■ Data section
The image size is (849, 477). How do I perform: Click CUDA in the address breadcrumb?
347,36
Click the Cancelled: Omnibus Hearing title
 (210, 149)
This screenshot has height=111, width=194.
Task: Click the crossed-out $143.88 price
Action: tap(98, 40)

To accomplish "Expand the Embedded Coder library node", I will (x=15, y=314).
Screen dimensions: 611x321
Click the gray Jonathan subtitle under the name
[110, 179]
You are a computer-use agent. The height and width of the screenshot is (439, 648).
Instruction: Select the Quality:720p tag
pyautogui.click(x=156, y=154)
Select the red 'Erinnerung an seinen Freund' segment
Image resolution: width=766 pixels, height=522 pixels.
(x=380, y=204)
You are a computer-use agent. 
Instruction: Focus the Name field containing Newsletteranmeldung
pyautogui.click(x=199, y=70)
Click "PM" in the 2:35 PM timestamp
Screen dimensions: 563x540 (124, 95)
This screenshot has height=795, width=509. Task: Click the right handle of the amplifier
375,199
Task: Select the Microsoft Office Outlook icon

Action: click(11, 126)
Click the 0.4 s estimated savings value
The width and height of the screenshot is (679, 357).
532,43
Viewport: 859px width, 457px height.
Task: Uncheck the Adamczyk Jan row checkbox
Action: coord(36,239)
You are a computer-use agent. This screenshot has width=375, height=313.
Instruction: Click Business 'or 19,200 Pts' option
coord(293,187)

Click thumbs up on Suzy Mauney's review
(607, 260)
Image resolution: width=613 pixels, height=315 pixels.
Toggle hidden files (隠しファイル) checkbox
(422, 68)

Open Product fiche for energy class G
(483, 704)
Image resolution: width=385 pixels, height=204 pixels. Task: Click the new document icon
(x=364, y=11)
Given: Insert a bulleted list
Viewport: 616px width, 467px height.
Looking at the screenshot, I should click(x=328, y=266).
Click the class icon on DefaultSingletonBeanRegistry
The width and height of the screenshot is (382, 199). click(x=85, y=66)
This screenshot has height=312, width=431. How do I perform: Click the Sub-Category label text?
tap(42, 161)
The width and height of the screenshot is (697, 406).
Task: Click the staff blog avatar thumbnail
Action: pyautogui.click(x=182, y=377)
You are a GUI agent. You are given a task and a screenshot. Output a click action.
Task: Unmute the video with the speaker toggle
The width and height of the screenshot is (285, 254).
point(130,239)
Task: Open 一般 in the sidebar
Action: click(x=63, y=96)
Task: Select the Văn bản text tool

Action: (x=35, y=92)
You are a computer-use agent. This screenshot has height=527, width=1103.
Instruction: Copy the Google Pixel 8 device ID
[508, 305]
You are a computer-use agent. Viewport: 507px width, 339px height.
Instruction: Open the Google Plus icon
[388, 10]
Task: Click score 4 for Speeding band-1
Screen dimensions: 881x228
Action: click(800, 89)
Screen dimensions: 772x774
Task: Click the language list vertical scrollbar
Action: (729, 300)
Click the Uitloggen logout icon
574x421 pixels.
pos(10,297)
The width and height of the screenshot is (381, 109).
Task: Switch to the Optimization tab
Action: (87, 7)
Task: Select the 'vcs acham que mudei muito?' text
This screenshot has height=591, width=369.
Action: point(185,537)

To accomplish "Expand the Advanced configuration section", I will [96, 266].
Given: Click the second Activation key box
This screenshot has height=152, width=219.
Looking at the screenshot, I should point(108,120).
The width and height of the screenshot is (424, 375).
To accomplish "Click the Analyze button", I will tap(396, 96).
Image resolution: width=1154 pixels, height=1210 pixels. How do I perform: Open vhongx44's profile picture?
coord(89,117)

■ Exercise
Would you transcribe every entry exactly?

■ Exercise answer
The image size is (849, 477). How do I perform: Click CUDA in the address breadcrumb?
347,36
Click the Cancelled: Omnibus Hearing title
 (210, 149)
This screenshot has height=111, width=194.
Task: Click the crossed-out $143.88 price
Action: tap(98, 40)

To accomplish "Expand the Embedded Coder library node", I will (x=15, y=314).
Screen dimensions: 611x321
Click the gray Jonathan subtitle under the name
[110, 179]
You are a computer-use agent. The height and width of the screenshot is (439, 648).
Instruction: Select the Quality:720p tag
pyautogui.click(x=156, y=154)
Select the red 'Erinnerung an seinen Freund' segment
Image resolution: width=766 pixels, height=522 pixels.
(x=380, y=204)
You are a computer-use agent. 
Instruction: Focus the Name field containing Newsletteranmeldung
pyautogui.click(x=199, y=70)
Click "PM" in the 2:35 PM timestamp
Screen dimensions: 563x540 (124, 95)
This screenshot has height=795, width=509. Task: Click the right handle of the amplifier
375,199
Task: Select the Microsoft Office Outlook icon

Action: click(11, 126)
Click the 0.4 s estimated savings value
The width and height of the screenshot is (679, 357).
532,43
Viewport: 859px width, 457px height.
Task: Uncheck the Adamczyk Jan row checkbox
Action: coord(36,239)
You are a computer-use agent. This screenshot has width=375, height=313.
Instruction: Click Business 'or 19,200 Pts' option
coord(293,187)

Click thumbs up on Suzy Mauney's review
(607, 260)
Image resolution: width=613 pixels, height=315 pixels.
Toggle hidden files (隠しファイル) checkbox
(422, 68)

Open Product fiche for energy class G
(483, 704)
Image resolution: width=385 pixels, height=204 pixels. Task: Click the new document icon
(x=364, y=11)
Given: Insert a bulleted list
Viewport: 616px width, 467px height.
Looking at the screenshot, I should click(x=328, y=266).
Click the class icon on DefaultSingletonBeanRegistry
The width and height of the screenshot is (382, 199). click(x=85, y=66)
This screenshot has height=312, width=431. How do I perform: Click the Sub-Category label text?
tap(42, 161)
The width and height of the screenshot is (697, 406).
Task: Click the staff blog avatar thumbnail
Action: pyautogui.click(x=182, y=377)
You are a GUI agent. You are given a task and a screenshot. Output a click action.
Task: Unmute the video with the speaker toggle
The width and height of the screenshot is (285, 254).
point(130,239)
Task: Open 一般 in the sidebar
Action: click(x=63, y=96)
Task: Select the Văn bản text tool

Action: (x=35, y=92)
You are a computer-use agent. This screenshot has height=527, width=1103.
Instruction: Copy the Google Pixel 8 device ID
[508, 305]
You are a computer-use agent. Viewport: 507px width, 339px height.
Instruction: Open the Google Plus icon
[388, 10]
Task: Click score 4 for Speeding band-1
Screen dimensions: 881x228
Action: click(800, 89)
Screen dimensions: 772x774
Task: Click the language list vertical scrollbar
Action: (729, 300)
Click the Uitloggen logout icon
574x421 pixels.
pos(10,297)
The width and height of the screenshot is (381, 109).
Task: Switch to the Optimization tab
Action: (87, 7)
Task: Select the 'vcs acham que mudei muito?' text
This screenshot has height=591, width=369.
Action: point(185,537)

To accomplish "Expand the Advanced configuration section", I will [96, 266].
Given: Click the second Activation key box
This screenshot has height=152, width=219.
Looking at the screenshot, I should point(108,120).
The width and height of the screenshot is (424, 375).
To accomplish "Click the Analyze button", I will tap(396, 96).
Image resolution: width=1154 pixels, height=1210 pixels. How do I perform: Open vhongx44's profile picture?
coord(89,117)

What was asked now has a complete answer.